Blessed Pope Paul VI described his intentions this way: “The advanced information that We Ourselves are happy to share with you is that We intend to give you some institution, called for by this Council, a ‘Synod of Bishops’ which will be made up of bishops nominated for the most part by the Episcopal Conferences with our approval and called by the Pope according to the needs of the Church, for his consultation and collaboration, when for the well-being of the Church it might seem to him opportune.”
The Synod has representation from every national bishops’ conference, and only a small representation at that. As an example, there are 272 active bishops in the United States, and yet we only elected four bishops to represent us at the Synod. In addition four other bishops from the U.S. were appointed by Pope Francis, bringing the total number of U.S. bishops at the Synod to eight. This represents only 3 percent of U.S. active bishops.
I emphasize this point because some are attributing far more authority to the Synod than it actually possesses. In fact the Synod has no deliberative power or authority to make decisions. It is simply a representative group of bishops with whom Pope Francis consulted on matters affecting marriage and family life in the Church and in the contemporary world.
But to listen to much of the secular media (and even some Catholic media), the Synod was preparing to make sweeping changes to the pastoral practice of the Church, if not Catholic doctrine itself. The Synod never had the authority to do either.
The recent Synod garnered so much media attention because of the subject matter (marriage and family), and because of some rather controversial questions that had been placed on the table for discussion. These included the place of homosexual persons in the life of the Church and the question of Holy Communion for the civilly divorced and remarried.
Past Synods had not garnered so much attention, and most Catholics hardly remember the work of past Synods on topics such as the new evangelization, the Word of God, the Most Holy Eucharist, the role of the bishop, and consecrated life, just to name a few.

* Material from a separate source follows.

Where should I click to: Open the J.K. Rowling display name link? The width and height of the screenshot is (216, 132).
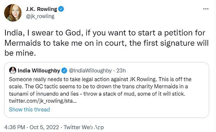[41, 9]
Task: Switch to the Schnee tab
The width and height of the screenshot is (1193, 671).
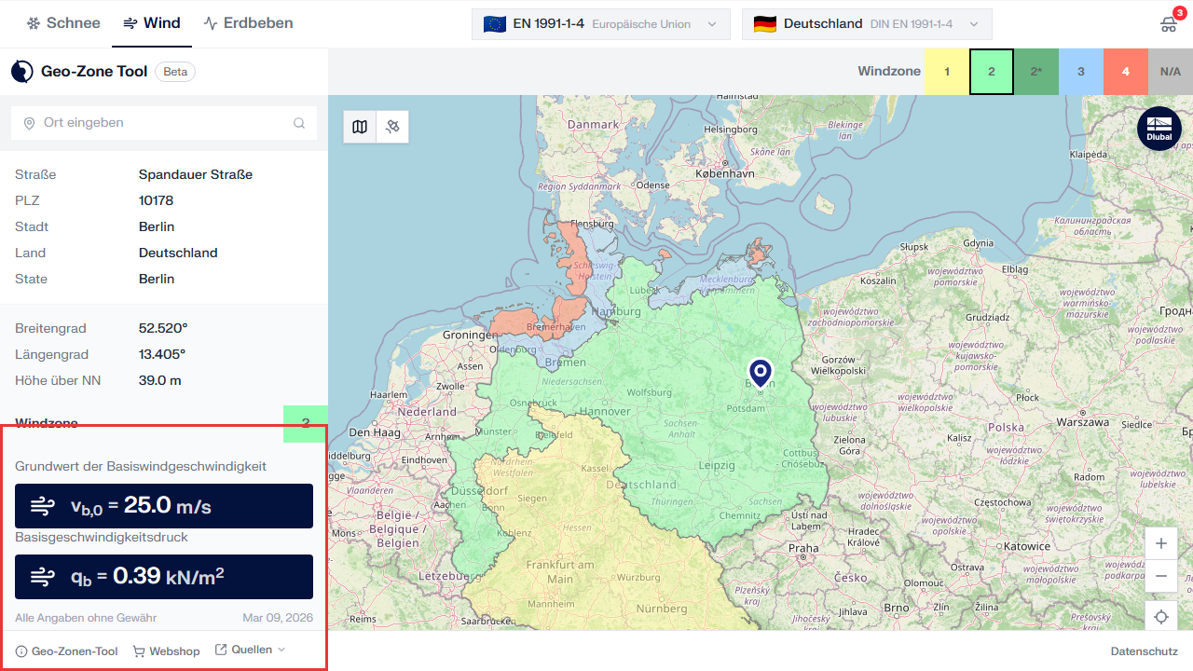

What made the recent Synod more visible was the false expectation on the part of some that the Church was about to make radical changes in doctrine and/or pastoral practice.
So what will become of the Synod’s work, and all the preparation and consultation that preceded the Synod? The Synod bishops issued a final report which has been given to the Holy Father, Pope Francis. This final report attempts to summarize the work of the Synod, the results of the deliberations and discussions that took place, and makes some recommendations to the Holy Father. This emphasizes the consultative nature of the Synod. They have advised the Holy Father.
It is now for Pope Francis to reflect on the work of the Synod and its final report. If recent practice holds, the Holy Father will issue what is known as a “post-synodal exhortation” on the subject matter of the Synod. It will be this letter from the Holy Father that will guide the Church in its pastoral application of the Synod’s work. This document alone will carry any authority.
So in the meantime I would like to emphasize that there has been no change in Catholic doctrine as a result of the Synod. There can never be change in Catholic doctrine on defined matter of faith and morals. There has also been no change in pastoral practice as it regards the sacraments of the Church. And any proposed changes to pastoral practice that may result after the Holy Father issues his exhortation must be fully consistent with the doctrine of the Church. The Church cannot teach one thing and then have pastoral practices that contradict that teaching.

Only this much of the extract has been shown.